What is being asked :: Once the line with "Task: Expand the tweet options chevron" is found, write it out along with each later line exactly, through the end of the entries, skipping every picture.

═════ Material for the task ═════

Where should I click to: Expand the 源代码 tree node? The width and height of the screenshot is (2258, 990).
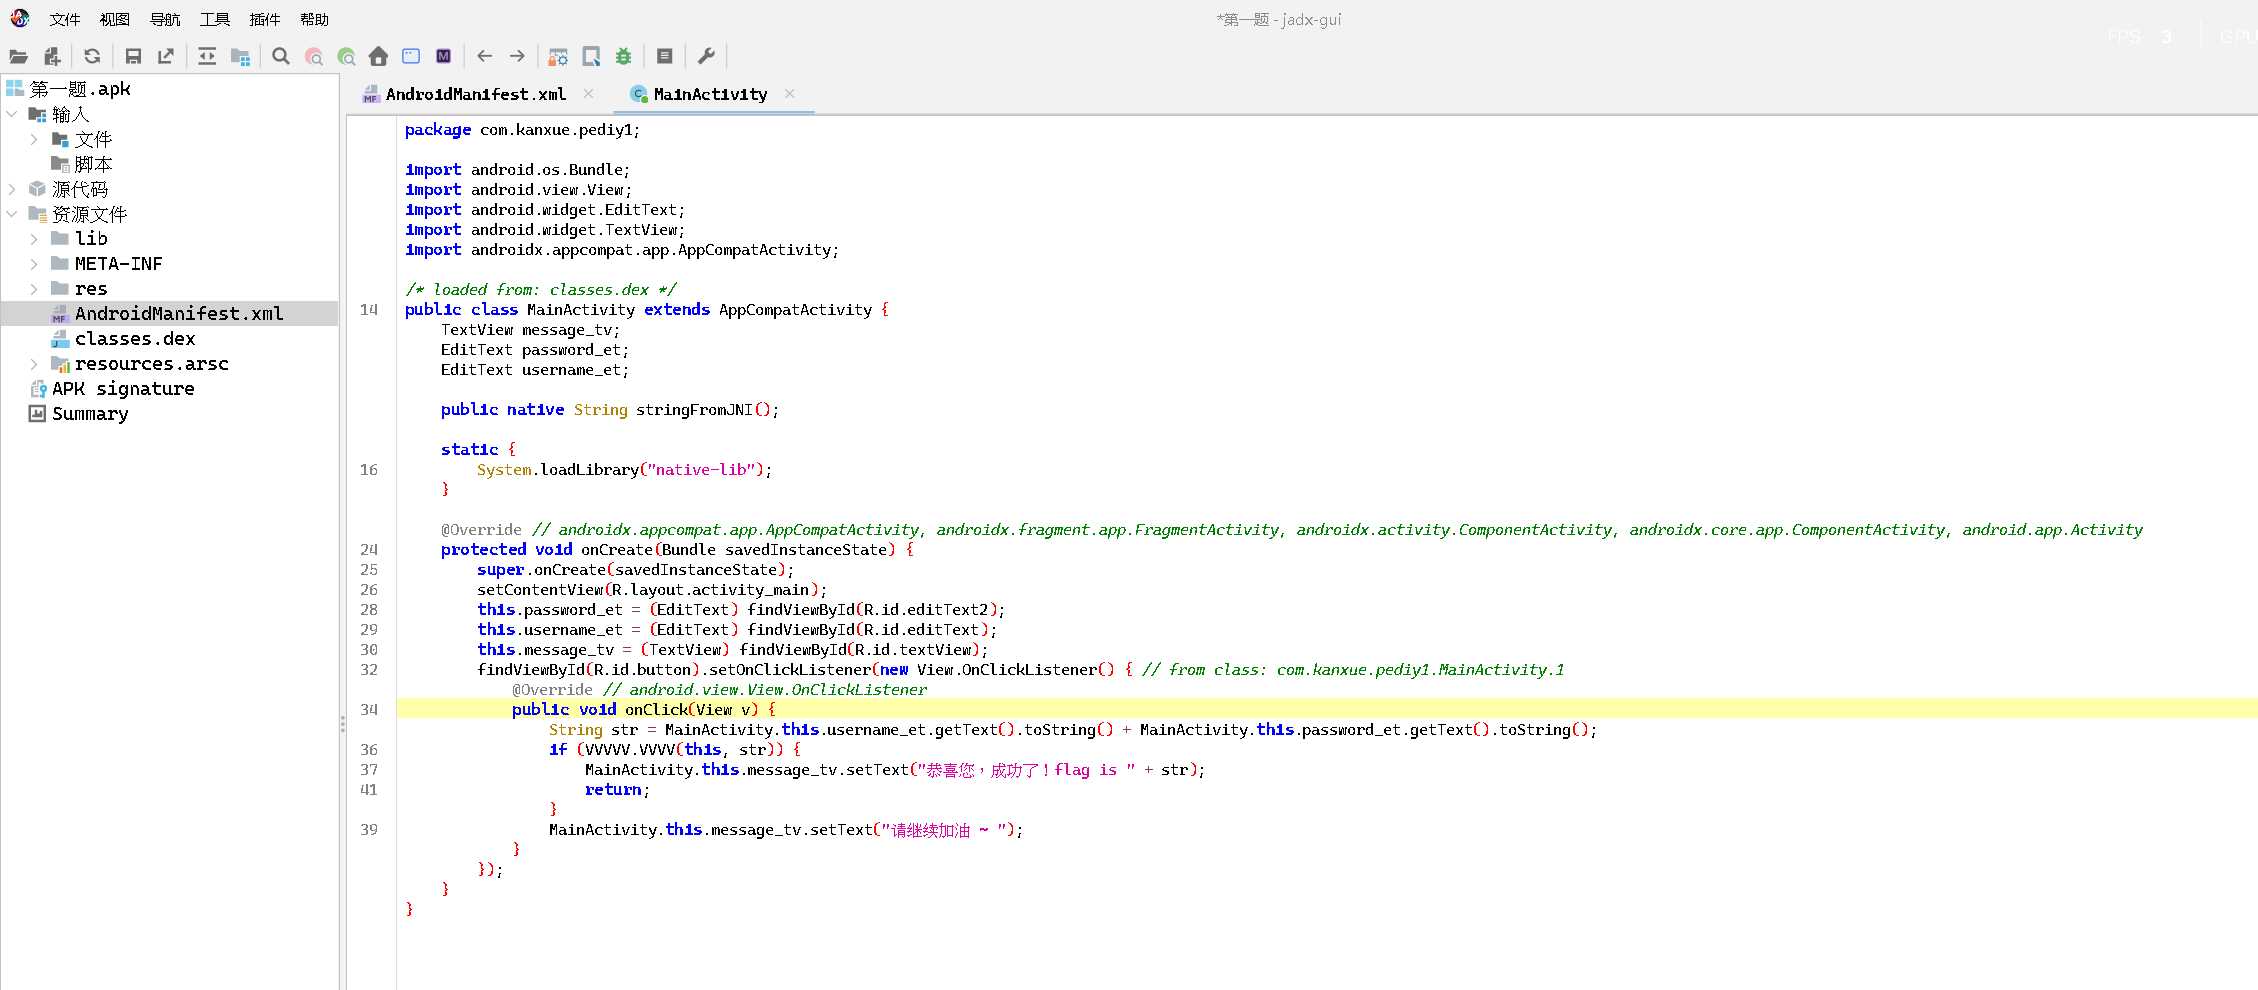click(12, 189)
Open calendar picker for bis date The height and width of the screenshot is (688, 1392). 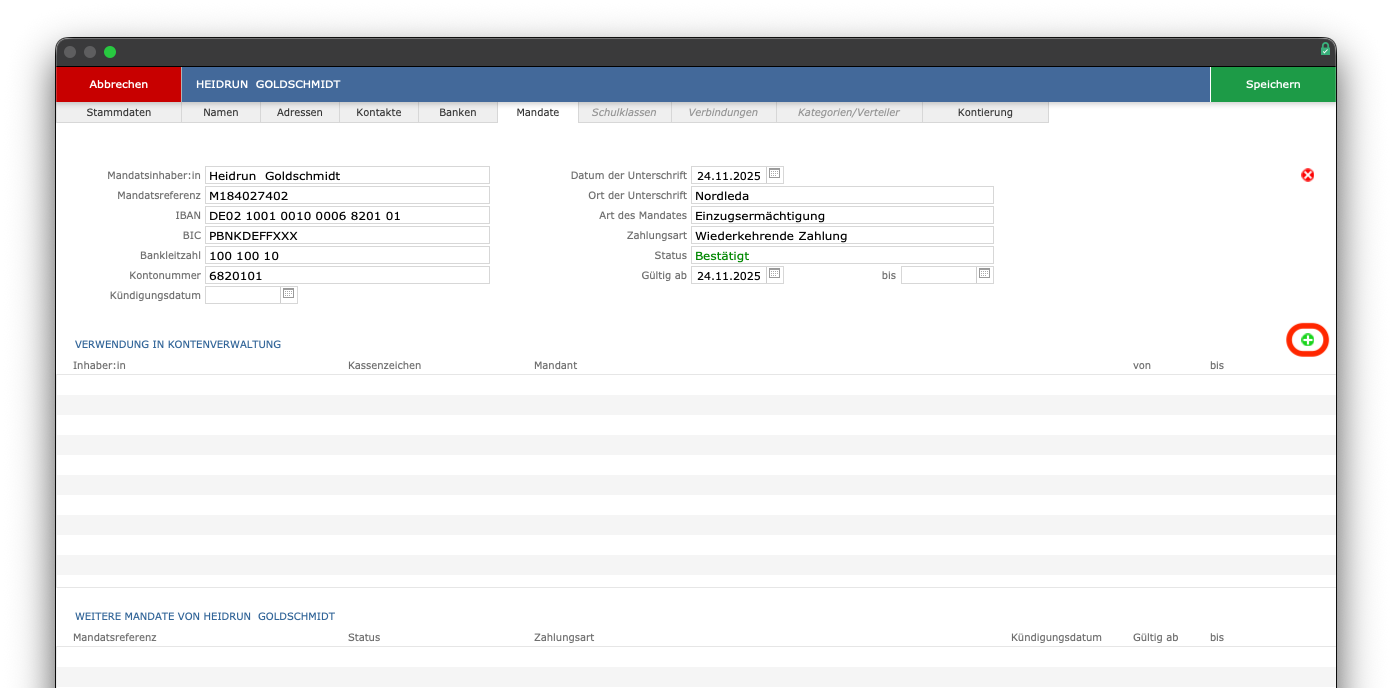pyautogui.click(x=985, y=274)
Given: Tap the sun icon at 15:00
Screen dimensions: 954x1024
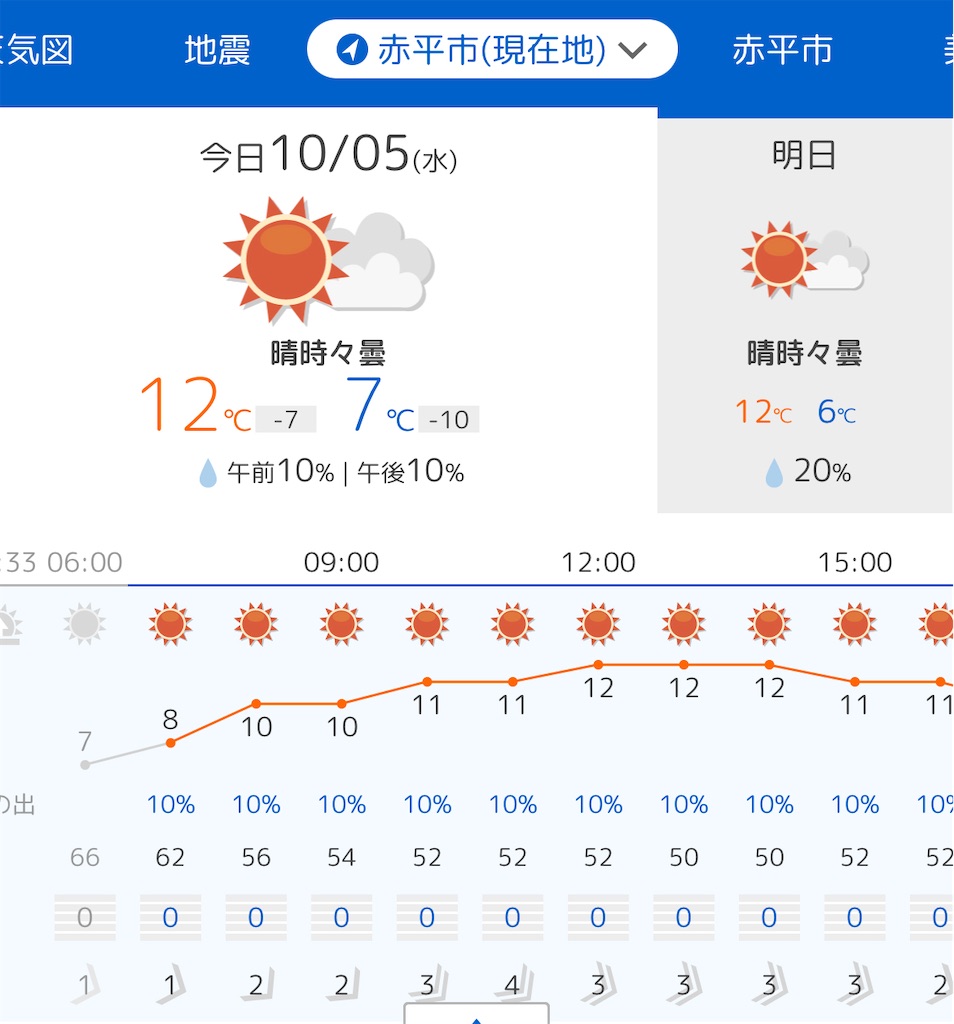Looking at the screenshot, I should click(x=854, y=624).
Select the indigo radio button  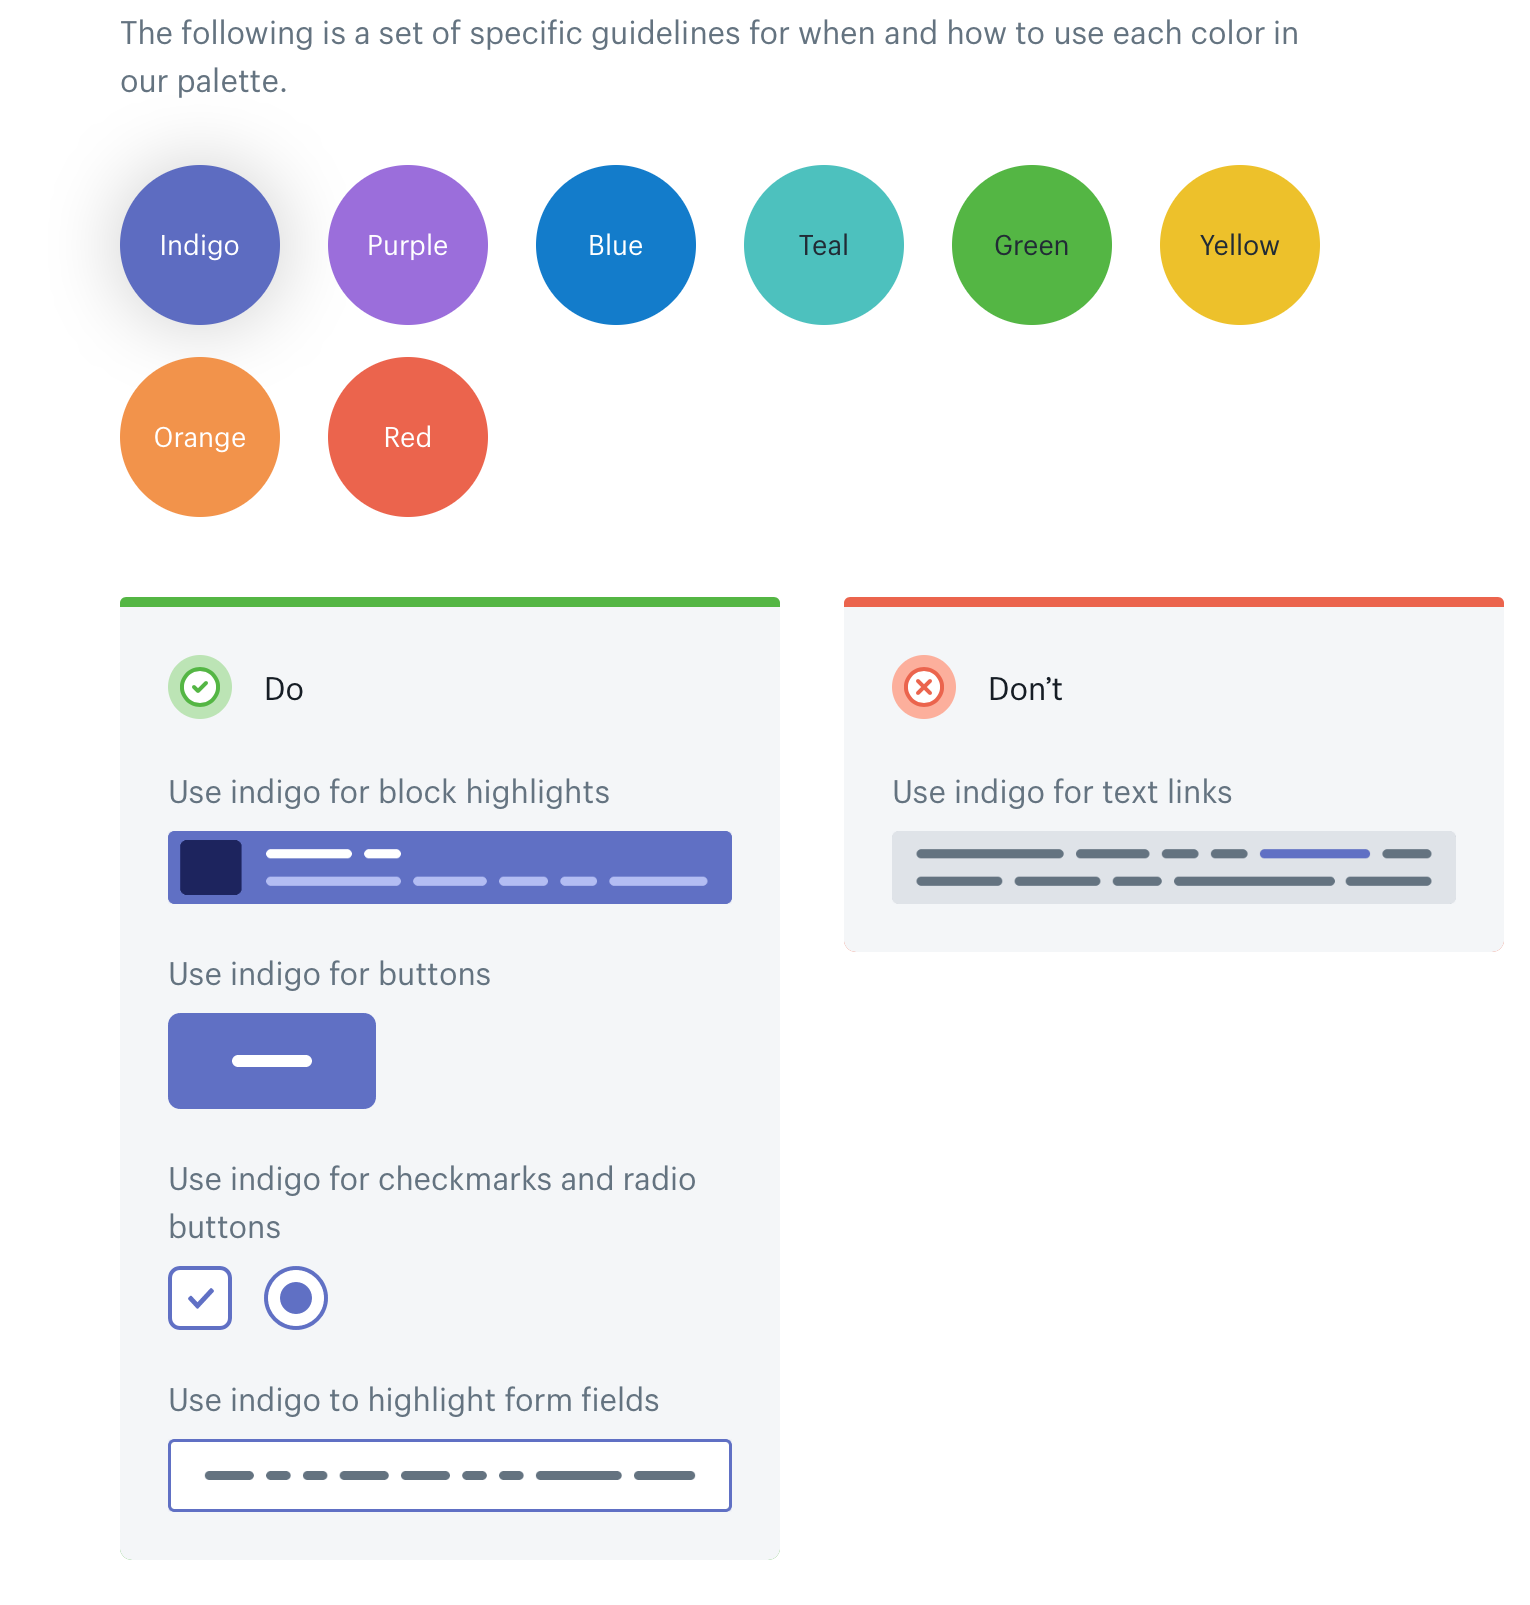coord(295,1297)
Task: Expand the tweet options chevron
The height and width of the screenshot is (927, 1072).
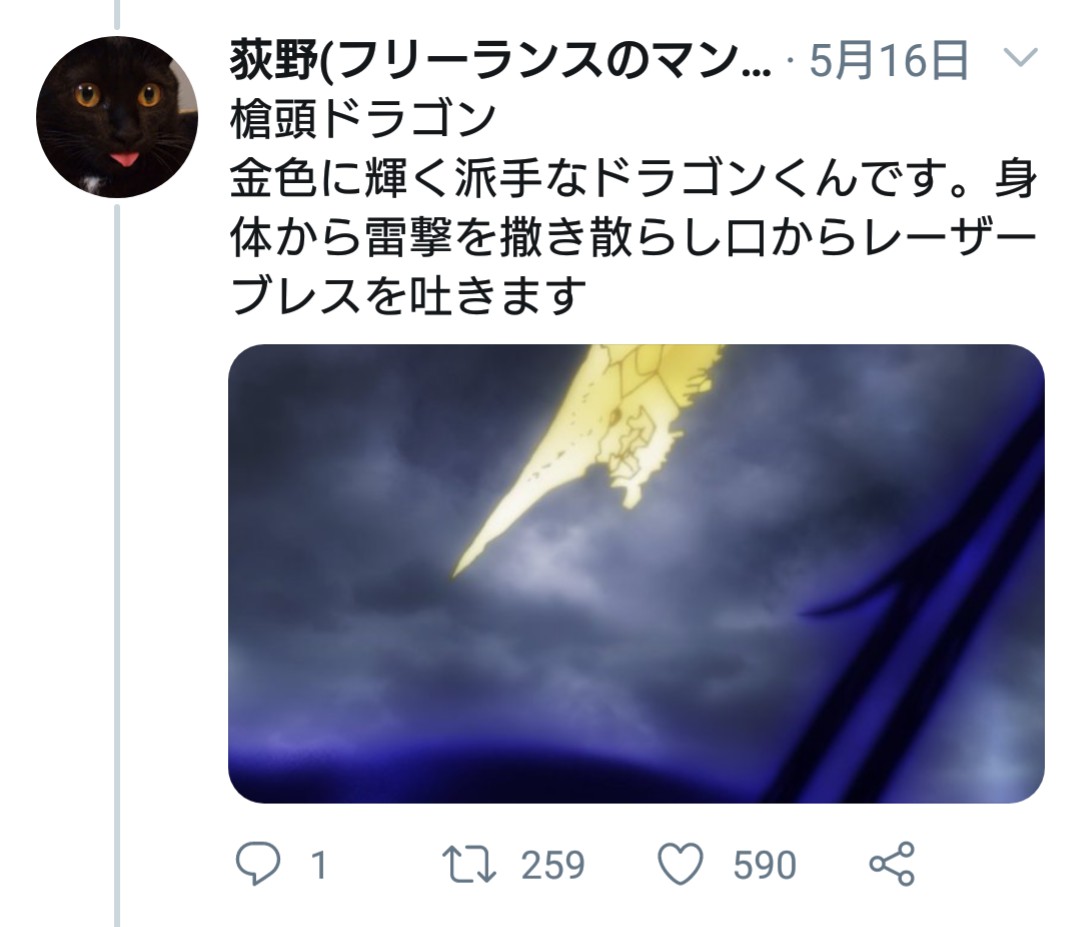Action: pos(1020,57)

═════

Output of the exercise ::
Task: Expand the tweet options chevron
The height and width of the screenshot is (927, 1072).
Action: pos(1020,57)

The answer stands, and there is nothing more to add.